Vai col liscio!

 

UNA SERATA DEDICATA ALLA MUSICA ROMAGNOLA

TRA TRADIZIONE (VERA O COSTRUITA A TAVOLINO) E INNOVAZIONE

DUE DEI MASSIMI ESPERTI DEL FOLCLORE ROMAGNOLO SI CONFRONTERANNO SUL TEMA VENERDI’ 17 APRILE, ORE 20.45, NELLA SALA DEL CENTRO SOCIALE “IL TONDO” VIA LUMAGNI 30 – LUGO

A CURA DEL “CENTRO STUDI ROMANDIOLA” IN COLLABORAZIONE COL “CENTRO SOCIALE IL TONDO”

La musica da ballo romagnola ha origine nella seconda metà dell’800 dall’imitazione di valzer, polche e mazurche centro-europee, attingendo ad autori viennesi come Strauss o francesi come Offenbach. I balli di coppia con allacciamento tra i ballerini innescarono una potente carica provocatoria nel mondo borghese e furono aspramente censurati. Nonostante ciò, il valzer attraversò il secolo come simbolo di libertà e di gioia di vivere.

Notevole è il passaggio della musica popolare romagnola da Zaclén, Carlo Brighi, suo fondatore, alla figura di Secondo Casadei, musicista poliedrico che portò a compimento l’opera del primo, stabilendo, con la fortunata canzone Romagna mia, un ponte tra passato e presente, tra la provincia e il mondo.

Franco Dell’Amore è un musicologo con un percorso di formazione ultraquarantennale dedicato allo studio della musica antica, etnica e contemporanea. Ha studiato alla Scuola di Perfezionamento in Filologia e Paleografia musicale dell’Università di Bologna sotto la guida del prof. Giuseppe Vecchi, con cui ha collaborato per più di vent’anni. Ha approfondito la storia della musica popolare italiana, in particolare di quella romagnola. Pubblicazioni principali: Storia della musica da ballo romagnola (1870–1980). I Canterini di Lugo Cento anni di folclore in Romagna (1922-2022). Il liscio memoria e futuro. Le opere di Franco Dell’Amore si distinguono per un approccio rigoroso, radicato nella storia culturale italiana, specie in quella romagnola spesso trascurata dalla storiografia ufficiale.
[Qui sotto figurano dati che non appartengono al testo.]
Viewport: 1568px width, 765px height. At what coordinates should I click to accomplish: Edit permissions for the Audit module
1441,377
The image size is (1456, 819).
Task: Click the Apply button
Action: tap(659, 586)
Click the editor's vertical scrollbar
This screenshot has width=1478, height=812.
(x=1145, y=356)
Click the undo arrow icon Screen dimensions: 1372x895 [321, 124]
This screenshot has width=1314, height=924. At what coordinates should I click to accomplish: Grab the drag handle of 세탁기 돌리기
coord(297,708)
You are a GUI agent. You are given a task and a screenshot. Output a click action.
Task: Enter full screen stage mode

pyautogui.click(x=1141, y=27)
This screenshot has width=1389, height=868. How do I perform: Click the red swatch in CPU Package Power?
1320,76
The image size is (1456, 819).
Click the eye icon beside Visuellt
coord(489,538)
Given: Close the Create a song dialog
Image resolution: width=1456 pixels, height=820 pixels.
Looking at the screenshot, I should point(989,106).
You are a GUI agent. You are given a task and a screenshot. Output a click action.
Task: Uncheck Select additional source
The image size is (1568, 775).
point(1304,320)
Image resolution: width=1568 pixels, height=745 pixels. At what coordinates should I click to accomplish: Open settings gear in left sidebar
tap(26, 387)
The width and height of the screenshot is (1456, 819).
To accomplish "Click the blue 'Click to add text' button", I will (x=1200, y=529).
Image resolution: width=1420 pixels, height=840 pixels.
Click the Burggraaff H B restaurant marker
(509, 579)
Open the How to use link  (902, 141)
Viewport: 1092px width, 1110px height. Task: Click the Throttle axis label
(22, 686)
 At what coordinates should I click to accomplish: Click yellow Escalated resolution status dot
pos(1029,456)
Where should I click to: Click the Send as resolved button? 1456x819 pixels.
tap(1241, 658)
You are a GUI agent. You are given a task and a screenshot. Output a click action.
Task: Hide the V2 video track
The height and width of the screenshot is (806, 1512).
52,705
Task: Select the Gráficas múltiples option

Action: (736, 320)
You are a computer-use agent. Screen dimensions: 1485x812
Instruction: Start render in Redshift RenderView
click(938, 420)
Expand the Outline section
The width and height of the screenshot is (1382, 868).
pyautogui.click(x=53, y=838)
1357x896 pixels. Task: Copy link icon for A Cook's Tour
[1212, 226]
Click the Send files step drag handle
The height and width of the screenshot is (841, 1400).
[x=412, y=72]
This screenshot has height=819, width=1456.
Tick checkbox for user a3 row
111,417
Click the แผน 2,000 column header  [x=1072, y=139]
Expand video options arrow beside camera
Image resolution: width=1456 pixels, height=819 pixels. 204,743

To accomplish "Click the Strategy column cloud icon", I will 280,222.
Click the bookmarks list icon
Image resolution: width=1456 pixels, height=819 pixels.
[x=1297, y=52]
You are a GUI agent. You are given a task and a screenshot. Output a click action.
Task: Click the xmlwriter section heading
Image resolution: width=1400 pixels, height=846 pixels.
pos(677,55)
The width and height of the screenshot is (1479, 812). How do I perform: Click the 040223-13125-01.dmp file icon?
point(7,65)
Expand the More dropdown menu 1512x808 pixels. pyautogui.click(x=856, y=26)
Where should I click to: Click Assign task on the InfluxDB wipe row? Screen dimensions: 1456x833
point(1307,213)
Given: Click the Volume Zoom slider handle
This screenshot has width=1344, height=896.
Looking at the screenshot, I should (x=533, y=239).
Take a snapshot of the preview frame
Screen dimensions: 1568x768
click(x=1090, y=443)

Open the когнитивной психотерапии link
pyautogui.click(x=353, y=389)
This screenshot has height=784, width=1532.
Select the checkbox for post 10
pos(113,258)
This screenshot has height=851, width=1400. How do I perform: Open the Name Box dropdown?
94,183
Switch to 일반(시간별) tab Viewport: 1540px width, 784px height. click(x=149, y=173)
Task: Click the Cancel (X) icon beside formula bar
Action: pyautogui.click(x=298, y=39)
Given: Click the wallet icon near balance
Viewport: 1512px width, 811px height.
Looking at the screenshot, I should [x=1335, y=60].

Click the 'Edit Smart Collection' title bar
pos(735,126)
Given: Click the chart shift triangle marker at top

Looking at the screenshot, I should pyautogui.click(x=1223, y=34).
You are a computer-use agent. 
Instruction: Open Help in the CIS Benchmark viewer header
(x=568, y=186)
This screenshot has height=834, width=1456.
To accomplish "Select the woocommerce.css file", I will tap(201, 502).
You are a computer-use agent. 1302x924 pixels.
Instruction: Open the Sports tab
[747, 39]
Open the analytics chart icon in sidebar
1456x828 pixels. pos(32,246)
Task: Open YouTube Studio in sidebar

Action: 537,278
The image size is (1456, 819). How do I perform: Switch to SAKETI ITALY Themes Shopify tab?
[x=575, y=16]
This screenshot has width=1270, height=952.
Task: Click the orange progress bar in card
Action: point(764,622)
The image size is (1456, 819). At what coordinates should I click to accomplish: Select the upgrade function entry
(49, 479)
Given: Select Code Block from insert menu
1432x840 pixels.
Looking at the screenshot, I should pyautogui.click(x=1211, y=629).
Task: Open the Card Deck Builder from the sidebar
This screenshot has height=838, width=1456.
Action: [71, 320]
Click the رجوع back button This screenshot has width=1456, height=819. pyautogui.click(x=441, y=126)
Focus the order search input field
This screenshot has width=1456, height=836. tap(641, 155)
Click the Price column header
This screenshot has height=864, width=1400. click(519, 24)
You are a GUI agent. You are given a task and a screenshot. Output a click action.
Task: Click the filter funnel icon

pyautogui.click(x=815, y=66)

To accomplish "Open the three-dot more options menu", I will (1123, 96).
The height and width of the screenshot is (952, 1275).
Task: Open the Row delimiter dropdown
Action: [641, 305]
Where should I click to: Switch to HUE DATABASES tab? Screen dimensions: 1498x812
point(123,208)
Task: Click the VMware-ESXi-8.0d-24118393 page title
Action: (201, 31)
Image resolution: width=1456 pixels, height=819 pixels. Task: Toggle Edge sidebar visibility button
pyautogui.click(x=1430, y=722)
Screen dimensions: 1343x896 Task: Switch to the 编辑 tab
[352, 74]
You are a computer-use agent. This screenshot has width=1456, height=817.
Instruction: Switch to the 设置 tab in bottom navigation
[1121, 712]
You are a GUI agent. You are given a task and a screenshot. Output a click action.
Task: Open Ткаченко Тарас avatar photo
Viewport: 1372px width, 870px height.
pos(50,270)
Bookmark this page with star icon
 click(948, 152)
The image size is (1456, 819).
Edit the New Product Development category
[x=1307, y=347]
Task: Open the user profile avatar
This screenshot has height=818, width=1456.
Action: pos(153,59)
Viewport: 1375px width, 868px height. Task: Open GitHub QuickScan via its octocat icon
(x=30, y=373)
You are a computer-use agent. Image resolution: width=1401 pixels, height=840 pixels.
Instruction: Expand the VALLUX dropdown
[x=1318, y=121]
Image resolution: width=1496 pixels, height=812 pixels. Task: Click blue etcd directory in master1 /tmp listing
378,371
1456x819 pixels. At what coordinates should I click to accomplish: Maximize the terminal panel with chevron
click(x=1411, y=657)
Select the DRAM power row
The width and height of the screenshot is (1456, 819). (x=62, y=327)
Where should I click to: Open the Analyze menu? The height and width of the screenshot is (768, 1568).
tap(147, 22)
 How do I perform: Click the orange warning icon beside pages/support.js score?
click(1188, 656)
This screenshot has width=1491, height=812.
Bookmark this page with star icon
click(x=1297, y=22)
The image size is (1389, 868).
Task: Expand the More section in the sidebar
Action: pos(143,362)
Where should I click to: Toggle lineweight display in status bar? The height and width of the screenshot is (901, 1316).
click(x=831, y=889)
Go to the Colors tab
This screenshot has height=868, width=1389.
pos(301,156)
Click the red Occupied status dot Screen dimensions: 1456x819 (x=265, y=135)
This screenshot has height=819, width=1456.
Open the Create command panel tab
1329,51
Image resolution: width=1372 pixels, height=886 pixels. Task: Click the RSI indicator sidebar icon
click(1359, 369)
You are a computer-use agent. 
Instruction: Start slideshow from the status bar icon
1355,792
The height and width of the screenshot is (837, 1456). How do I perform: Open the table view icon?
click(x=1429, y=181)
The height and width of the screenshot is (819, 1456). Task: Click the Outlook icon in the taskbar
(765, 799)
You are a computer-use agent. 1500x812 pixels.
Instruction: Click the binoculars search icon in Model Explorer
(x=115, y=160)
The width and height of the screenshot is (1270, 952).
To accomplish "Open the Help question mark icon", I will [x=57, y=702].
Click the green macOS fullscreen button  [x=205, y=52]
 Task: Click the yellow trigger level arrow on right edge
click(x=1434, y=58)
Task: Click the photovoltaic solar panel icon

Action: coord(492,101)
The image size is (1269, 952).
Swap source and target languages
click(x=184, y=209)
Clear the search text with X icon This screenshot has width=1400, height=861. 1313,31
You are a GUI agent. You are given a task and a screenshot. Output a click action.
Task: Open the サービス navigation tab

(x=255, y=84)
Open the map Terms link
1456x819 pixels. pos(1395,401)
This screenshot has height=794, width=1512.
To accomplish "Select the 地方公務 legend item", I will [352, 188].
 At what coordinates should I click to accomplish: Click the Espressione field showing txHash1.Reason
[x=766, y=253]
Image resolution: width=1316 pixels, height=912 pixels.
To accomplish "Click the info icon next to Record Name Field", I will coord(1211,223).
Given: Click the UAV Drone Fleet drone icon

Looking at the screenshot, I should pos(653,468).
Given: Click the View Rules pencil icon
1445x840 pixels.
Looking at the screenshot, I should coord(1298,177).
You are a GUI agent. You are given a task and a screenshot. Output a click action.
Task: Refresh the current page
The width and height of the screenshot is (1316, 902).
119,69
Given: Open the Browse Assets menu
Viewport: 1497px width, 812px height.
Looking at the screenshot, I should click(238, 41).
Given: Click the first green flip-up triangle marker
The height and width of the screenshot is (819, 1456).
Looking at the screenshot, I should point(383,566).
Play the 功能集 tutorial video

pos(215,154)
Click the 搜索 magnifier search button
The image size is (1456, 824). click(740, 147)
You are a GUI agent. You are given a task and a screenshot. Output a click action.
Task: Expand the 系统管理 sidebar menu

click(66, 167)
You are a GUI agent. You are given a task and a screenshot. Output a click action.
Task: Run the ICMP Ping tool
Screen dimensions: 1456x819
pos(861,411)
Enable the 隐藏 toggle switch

Gianfranco Miro Gori (noto semplicemente come Miro Gori) è una figura di spicco della cultura romagnola, attivo come intellettuale, saggista, poeta e politico. Già sindaco di San Mauro Pascoli (suo paese natale), ha fondato e diretto per molti anni la Cineteca del Comune di Rimini, diventando uno dei massimi esperti del cinema di Federico Fellini. Nel 2000 ha progettato l’associazione culturale Sanmauroindustria, della quale è stato presidente, che promuove il Premio Pascoli di poesia e l’ormai tradizionale Processo X agosto sul grande palco di Villa Torlonia a S. Mauro Pascoli. Si occupa di storia del cinema e cultura popolare e musicale, come testimonia il suo Guida alla Romagna di Secondo Casadei. Ha curato l’edizione di Romagna mia Passato e presente di una canzone tra la provincia e il mondo, contribuendo all’opera con un suo saggio. Inoltre ha scritto testi su Fellini e su il cinema in Romagna. Ha esplorato temi legati all’anarchismo e ai movimenti rivoluzionari romagnoli, come nel volume Ceppo e mannaia. Anarchici e rivoluzionari italiani nel mondo. Miro Gori, inoltre, è un esponente rilevante della poesia in dialetto romagnolo.